Reputation: 115
I am following Tom Hope's book to learn Tensorflow and I arrived upon this Logistic Regression Example:
import tensorflow as tf
import numpy as np
N = 20000
def sigmoid(x):
return 1 / (1 + np.exp(-x))
# === Create data and simulate results =====
x_data = np.random.randn(N,3)
w_real = [0.3,0.5,0.1]
b_real = -0.2
wxb = np.matmul(w_real,x_data.T) + b_real
y_data_pre_noise = sigmoid(wxb)
y_data = np.random.binomial(1,y_data_pre_noise)
NUM_STEPS = 50
g1 = tf.Graph()
wb_ = []
with g1.as_default():
x = tf.placeholder(tf.float32,shape=[None,3])

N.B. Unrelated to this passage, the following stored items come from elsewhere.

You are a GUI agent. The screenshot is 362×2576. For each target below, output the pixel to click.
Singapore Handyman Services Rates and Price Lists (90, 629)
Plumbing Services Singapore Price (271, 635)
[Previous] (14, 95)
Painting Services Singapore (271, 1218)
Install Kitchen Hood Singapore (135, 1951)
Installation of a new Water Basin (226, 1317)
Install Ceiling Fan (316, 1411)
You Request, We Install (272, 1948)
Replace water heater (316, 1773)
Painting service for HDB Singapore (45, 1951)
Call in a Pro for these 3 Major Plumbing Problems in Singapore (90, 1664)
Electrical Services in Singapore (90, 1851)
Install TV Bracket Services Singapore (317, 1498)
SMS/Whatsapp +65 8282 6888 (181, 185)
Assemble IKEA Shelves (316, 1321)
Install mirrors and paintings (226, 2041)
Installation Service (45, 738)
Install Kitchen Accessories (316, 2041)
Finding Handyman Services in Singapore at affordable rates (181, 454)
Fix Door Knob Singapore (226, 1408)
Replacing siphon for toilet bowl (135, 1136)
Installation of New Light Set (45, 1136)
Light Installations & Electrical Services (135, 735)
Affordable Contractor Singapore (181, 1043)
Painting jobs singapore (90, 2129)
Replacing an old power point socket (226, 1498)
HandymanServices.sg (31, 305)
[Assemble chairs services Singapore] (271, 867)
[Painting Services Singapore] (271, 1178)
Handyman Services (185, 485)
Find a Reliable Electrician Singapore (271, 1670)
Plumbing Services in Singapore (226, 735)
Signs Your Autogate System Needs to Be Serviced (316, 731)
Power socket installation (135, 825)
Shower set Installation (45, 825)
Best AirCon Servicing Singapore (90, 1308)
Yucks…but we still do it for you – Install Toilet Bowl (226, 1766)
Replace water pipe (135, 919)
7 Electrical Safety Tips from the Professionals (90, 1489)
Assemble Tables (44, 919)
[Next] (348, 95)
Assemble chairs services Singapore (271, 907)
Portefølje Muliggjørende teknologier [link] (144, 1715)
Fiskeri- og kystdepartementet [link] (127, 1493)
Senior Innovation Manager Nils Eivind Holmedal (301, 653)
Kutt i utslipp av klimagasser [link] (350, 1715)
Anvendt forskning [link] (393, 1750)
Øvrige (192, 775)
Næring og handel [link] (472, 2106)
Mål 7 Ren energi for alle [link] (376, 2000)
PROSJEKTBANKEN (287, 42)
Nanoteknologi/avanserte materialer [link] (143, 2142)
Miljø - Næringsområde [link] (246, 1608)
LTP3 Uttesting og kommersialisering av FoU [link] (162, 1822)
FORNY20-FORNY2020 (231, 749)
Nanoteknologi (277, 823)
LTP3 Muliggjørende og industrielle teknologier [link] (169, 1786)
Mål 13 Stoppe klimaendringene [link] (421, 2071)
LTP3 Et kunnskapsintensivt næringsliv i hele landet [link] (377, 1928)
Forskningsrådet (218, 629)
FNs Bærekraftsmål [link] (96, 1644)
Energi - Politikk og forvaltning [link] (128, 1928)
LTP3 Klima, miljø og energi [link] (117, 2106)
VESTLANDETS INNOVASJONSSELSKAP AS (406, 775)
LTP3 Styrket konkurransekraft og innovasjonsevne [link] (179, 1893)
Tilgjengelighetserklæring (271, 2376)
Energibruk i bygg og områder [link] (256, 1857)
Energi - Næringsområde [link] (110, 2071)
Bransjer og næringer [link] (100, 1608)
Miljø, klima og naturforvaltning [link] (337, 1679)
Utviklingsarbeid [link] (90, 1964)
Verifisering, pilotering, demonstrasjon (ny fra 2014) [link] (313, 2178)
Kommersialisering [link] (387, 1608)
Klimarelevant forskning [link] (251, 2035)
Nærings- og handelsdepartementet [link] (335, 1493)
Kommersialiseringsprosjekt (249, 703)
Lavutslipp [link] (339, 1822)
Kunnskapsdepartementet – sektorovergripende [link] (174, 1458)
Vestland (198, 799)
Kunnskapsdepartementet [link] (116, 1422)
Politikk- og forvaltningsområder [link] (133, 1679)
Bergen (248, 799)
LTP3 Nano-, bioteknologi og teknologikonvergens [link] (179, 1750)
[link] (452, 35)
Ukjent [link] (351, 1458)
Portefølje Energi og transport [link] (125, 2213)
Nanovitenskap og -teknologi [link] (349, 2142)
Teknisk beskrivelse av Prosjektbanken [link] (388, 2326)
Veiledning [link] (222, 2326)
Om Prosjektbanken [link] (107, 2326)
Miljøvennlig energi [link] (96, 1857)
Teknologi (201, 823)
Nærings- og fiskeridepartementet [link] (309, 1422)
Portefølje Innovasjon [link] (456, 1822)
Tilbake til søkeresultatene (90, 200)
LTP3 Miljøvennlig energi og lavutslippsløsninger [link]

y_true = tf.placeholder(tf.float32,shape=None)
with tf.name_scope('inference') as scope:
w = tf.Variable([[0,0,0]],dtype=tf.float32,name='weights')
b = tf.Variable(0,dtype=tf.float32,name='bias')

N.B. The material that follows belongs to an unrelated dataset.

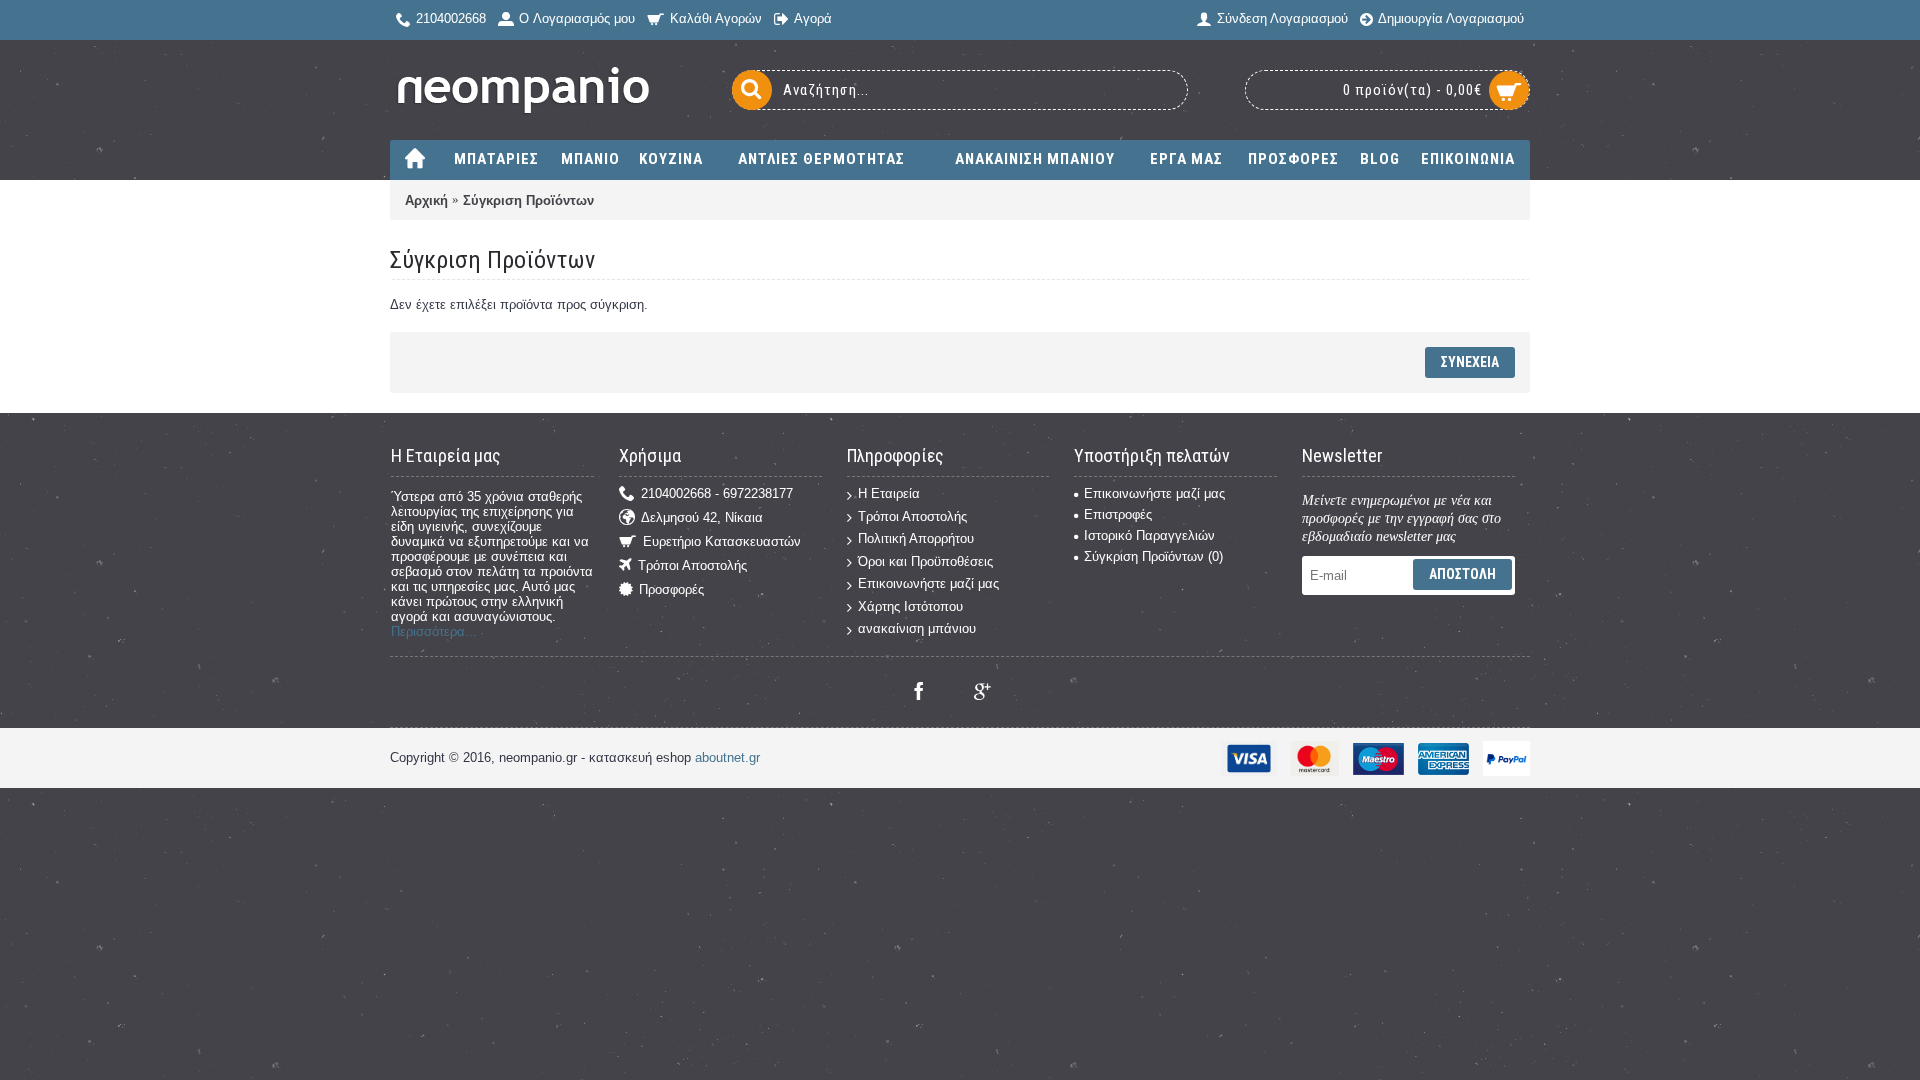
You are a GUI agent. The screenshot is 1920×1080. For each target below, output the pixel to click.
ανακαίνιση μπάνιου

y_pred = tf.matmul(w,tf.transpose(x)) + b
with tf.name_scope('loss') as scope:
loss = tf.reduce_mean(tf.nn.sigmoid_cross_entropy_with_logits(labels=y_true,logits=y_pred))
with tf.name_scope('train') as scope:
learning_rate = 0.5
optimizer = tf.train.GradientDescentOptimizer(learning_rate)

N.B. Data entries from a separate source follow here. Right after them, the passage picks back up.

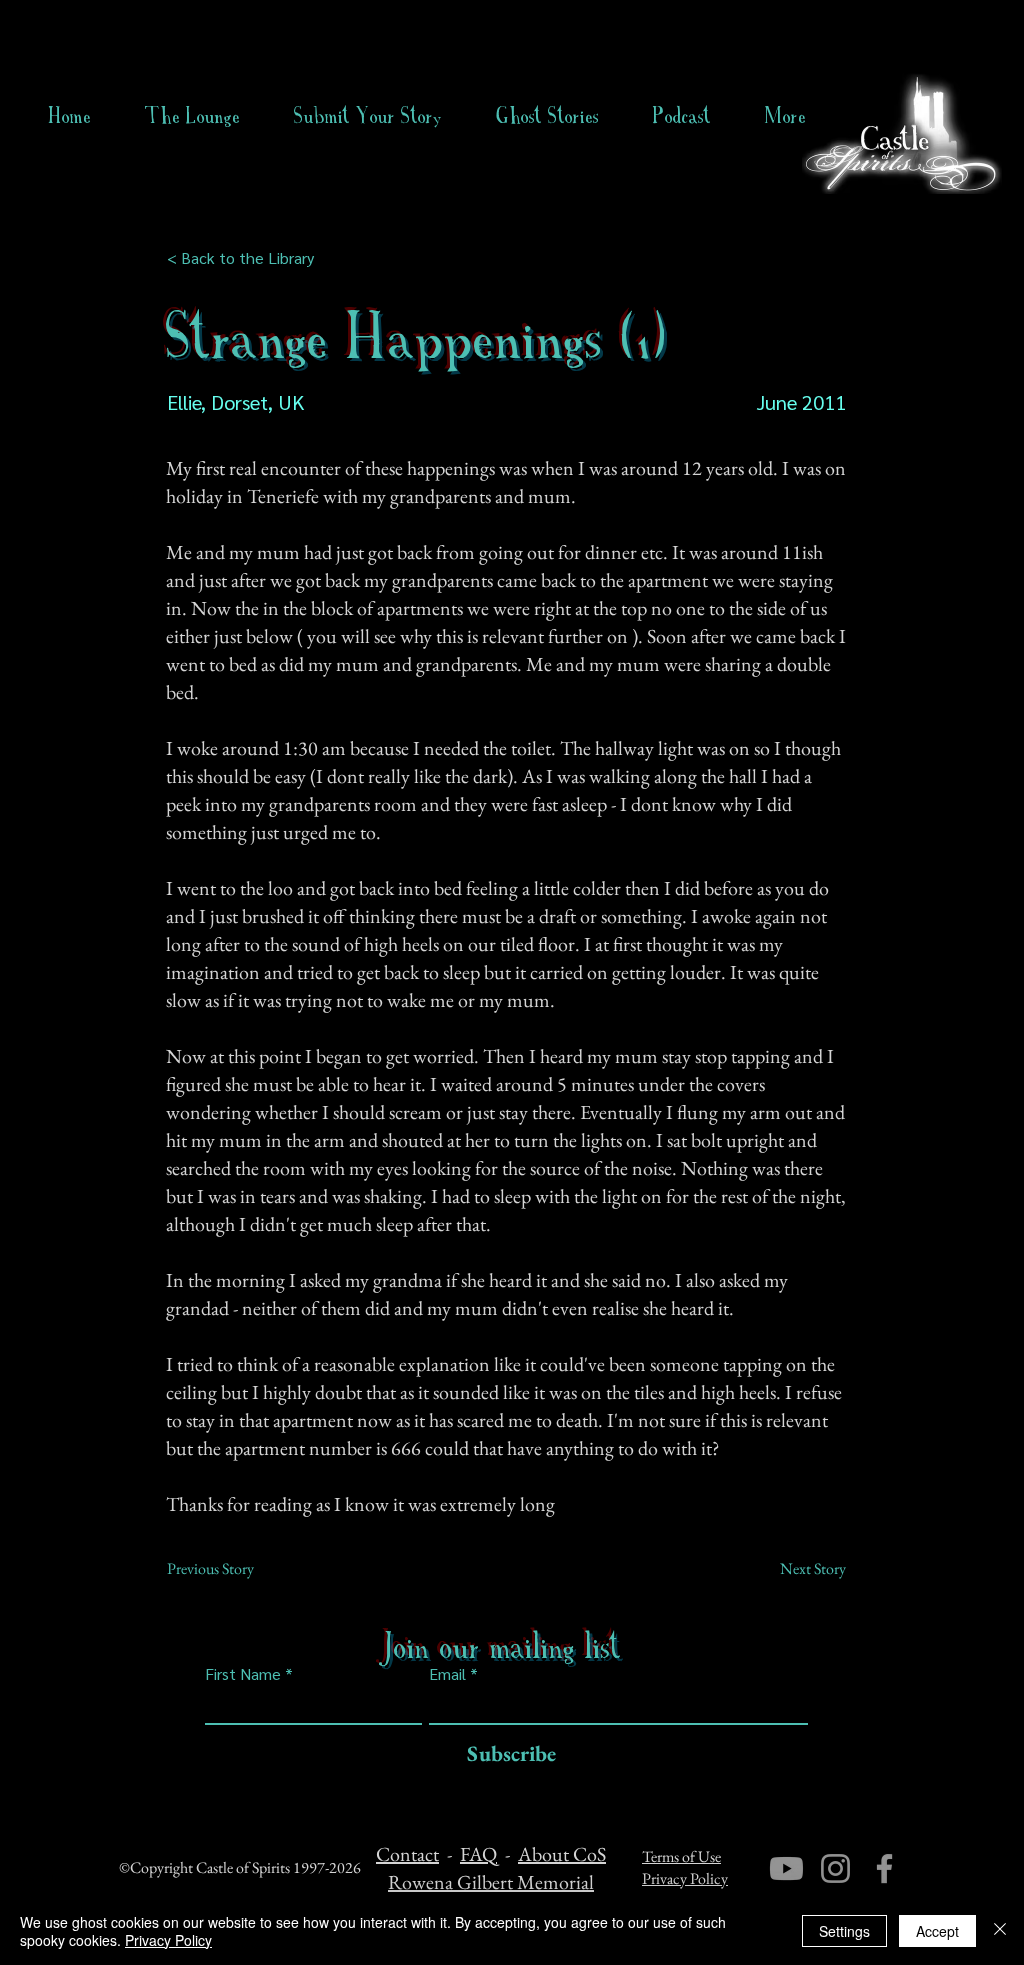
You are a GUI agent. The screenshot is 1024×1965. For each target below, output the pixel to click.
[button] (547, 116)
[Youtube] (786, 1868)
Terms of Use (681, 1856)
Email (447, 1674)
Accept (937, 1931)
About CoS (562, 1854)
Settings (844, 1931)
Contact (407, 1854)
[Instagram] (835, 1868)
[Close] (1000, 1931)
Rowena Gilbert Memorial (491, 1882)
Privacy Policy (685, 1878)
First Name (243, 1674)
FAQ (478, 1854)
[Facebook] (884, 1868)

train = optimizer.minimize(loss)
# Before starting, initialize the variables. We will 'run' this first.
init = tf.global_variables_initializer()
with tf.Session() as sess:
sess.run(init)
for step in range(NUM_STEPS):
sess.run(train,{x: x_data, y_true: y_data})
if (step % 5 == 0):
print(step, sess.run([w,b]))
wb_.append(sess.run([w,b]))
print(50, sess.run([w,b]))
The example runs as described in the book, however, there is one thing I do not understand, why has the author not used tf.sigmoid()
for the inference?
with tf.name_scope('inference') as scope:
w = tf.Variable([[0,0,0]],dtype=tf.float32,name='weights')
b = tf.Variable(0,dtype=tf.float32,name='bias')
***y_pred = tf.sigmoid(tf.matmul(w,tf.transpose(x)) + b)***
Is there something obvious that I have overlooked? Also the results look largely similar with and without the said modification.
Upvotes: 2
Views: 149
Reputation: 53758
Because the loss function tf.nn.sigmoid_cross_entropy_with_logits
is applying the sigmoid itself. Doing it twice in training will skew the prediction towards the center: the network will not be able to output a value close to 0
or 1
. This question is an example of this network.
If one is interested in probability inference, they can add a separate op, e.g.:
y_proba = tf.sigmoid(y_pred)
... but still use the raw y_pred
in training (and y_proba
in test time).
Upvotes: 1